What you have to do: Transcribe the records verbatim from their first line through the line containing "Action: click(x=349, y=857)". Include that final line.

────────────────

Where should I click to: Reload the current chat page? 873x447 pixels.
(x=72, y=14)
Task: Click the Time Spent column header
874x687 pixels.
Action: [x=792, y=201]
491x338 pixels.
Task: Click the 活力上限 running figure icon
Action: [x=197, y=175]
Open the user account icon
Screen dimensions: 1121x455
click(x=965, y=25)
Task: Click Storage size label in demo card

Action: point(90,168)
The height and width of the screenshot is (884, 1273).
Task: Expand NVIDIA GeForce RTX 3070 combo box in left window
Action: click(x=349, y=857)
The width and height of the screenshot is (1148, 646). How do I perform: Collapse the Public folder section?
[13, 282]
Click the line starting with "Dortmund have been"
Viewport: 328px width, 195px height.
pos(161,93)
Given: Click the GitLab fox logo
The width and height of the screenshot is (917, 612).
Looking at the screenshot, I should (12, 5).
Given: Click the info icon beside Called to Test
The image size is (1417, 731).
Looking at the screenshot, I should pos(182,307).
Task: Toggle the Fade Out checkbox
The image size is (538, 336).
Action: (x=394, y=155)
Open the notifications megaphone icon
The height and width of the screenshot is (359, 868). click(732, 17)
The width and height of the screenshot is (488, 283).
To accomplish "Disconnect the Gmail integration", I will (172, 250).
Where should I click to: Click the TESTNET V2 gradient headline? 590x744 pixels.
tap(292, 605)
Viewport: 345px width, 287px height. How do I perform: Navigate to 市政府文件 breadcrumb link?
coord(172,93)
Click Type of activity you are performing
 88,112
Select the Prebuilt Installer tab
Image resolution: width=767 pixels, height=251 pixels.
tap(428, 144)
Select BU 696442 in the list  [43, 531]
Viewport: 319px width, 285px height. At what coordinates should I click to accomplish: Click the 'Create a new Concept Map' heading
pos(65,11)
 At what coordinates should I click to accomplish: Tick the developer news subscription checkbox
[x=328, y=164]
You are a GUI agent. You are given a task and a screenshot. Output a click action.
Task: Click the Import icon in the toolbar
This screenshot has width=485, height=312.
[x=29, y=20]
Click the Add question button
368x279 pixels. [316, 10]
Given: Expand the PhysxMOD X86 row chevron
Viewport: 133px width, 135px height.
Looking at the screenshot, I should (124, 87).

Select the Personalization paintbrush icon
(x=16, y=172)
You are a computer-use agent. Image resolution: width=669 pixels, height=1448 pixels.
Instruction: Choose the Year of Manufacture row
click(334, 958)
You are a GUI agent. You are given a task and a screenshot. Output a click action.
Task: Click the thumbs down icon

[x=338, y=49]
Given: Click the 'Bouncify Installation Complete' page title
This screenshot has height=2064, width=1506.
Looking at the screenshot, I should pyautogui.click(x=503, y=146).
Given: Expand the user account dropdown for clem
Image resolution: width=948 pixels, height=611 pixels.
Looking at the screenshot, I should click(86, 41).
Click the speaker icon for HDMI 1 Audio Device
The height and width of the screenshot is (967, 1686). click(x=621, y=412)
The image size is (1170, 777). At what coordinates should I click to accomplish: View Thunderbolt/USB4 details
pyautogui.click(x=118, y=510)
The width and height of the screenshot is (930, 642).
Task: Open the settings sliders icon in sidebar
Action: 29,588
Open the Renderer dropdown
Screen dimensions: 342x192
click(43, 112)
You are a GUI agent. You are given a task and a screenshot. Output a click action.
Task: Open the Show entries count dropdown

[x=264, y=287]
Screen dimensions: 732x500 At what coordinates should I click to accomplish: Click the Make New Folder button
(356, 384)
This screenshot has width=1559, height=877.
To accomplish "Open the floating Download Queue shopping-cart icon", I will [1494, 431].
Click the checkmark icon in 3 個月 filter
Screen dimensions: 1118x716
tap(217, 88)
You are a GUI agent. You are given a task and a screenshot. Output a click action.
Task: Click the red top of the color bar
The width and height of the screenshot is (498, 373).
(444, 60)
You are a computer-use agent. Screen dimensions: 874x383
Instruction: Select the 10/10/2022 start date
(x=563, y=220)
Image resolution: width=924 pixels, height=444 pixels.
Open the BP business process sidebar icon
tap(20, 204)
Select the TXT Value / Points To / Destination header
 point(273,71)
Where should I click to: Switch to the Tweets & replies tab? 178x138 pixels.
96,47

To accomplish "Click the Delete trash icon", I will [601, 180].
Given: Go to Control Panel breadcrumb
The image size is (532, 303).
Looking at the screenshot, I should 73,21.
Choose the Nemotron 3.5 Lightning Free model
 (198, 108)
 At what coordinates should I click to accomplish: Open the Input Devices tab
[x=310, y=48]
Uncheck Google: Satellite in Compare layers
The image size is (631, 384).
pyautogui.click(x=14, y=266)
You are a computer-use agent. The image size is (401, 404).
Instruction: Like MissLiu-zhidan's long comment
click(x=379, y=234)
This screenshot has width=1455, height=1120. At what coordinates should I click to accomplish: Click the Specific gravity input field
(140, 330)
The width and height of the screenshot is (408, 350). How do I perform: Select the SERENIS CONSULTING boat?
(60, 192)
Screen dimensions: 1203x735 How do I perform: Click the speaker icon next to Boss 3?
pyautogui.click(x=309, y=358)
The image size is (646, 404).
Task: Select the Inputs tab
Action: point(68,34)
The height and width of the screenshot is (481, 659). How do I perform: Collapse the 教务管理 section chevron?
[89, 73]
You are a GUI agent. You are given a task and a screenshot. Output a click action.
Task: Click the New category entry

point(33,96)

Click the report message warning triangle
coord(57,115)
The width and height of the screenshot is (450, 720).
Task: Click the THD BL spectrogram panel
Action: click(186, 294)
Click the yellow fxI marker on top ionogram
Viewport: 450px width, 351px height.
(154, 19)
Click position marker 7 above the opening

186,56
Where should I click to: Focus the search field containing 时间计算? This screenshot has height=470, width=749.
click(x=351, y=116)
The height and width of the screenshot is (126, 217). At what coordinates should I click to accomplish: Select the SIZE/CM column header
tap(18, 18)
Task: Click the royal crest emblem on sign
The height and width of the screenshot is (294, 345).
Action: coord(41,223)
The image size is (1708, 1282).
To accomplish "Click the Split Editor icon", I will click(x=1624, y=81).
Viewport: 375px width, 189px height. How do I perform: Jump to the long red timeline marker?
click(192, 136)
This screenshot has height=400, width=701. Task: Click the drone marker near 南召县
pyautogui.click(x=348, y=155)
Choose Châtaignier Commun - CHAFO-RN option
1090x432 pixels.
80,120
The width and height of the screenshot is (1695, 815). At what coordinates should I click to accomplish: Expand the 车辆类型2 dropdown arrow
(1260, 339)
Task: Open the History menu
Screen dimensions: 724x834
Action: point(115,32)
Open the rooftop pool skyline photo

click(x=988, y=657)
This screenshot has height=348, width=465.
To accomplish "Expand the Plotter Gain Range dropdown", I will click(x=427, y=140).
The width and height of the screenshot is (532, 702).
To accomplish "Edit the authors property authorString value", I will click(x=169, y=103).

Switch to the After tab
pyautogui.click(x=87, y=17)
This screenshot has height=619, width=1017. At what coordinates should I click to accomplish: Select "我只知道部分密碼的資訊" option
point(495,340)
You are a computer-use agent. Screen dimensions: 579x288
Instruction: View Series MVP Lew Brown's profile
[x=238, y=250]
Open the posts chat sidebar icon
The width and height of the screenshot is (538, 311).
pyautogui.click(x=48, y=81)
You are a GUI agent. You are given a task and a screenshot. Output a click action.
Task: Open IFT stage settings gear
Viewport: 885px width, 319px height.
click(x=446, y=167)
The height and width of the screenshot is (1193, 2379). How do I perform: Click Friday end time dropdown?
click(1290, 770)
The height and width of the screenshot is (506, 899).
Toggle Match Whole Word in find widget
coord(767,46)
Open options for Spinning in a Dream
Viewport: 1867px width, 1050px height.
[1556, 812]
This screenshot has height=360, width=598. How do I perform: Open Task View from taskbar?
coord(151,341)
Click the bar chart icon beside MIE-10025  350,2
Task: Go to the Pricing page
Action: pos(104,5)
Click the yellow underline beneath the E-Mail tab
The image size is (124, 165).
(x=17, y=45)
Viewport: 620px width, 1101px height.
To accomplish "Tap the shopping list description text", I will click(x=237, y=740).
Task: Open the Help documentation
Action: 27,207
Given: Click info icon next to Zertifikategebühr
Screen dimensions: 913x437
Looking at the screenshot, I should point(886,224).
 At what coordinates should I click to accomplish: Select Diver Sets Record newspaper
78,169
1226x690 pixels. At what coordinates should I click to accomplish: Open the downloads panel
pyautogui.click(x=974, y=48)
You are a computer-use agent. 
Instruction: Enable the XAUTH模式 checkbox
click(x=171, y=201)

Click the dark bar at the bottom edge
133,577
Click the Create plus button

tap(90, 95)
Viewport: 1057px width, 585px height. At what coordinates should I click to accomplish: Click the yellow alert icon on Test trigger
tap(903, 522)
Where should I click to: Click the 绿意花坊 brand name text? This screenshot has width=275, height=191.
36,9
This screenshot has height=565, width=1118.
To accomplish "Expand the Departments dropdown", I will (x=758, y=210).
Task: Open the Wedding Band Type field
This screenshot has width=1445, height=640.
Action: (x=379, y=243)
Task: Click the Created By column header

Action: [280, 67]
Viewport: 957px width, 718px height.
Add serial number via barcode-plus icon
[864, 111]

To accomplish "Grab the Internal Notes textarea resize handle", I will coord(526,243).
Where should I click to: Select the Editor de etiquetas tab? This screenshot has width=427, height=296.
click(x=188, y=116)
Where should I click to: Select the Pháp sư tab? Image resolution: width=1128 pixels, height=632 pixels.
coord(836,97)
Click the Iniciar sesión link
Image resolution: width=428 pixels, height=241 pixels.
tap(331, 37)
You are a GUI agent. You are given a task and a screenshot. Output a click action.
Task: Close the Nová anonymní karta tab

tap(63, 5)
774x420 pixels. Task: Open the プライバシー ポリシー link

────────────────

Answer to this task:
Where should I click to: Reload the current chat page? 873x447 pixels.
(x=72, y=14)
Task: Click the Time Spent column header
874x687 pixels.
Action: [x=792, y=201]
491x338 pixels.
Task: Click the 活力上限 running figure icon
Action: [x=197, y=175]
Open the user account icon
Screen dimensions: 1121x455
click(x=965, y=25)
Task: Click Storage size label in demo card

Action: point(90,168)
The height and width of the screenshot is (884, 1273).
Task: Expand NVIDIA GeForce RTX 3070 combo box in left window
Action: click(x=349, y=857)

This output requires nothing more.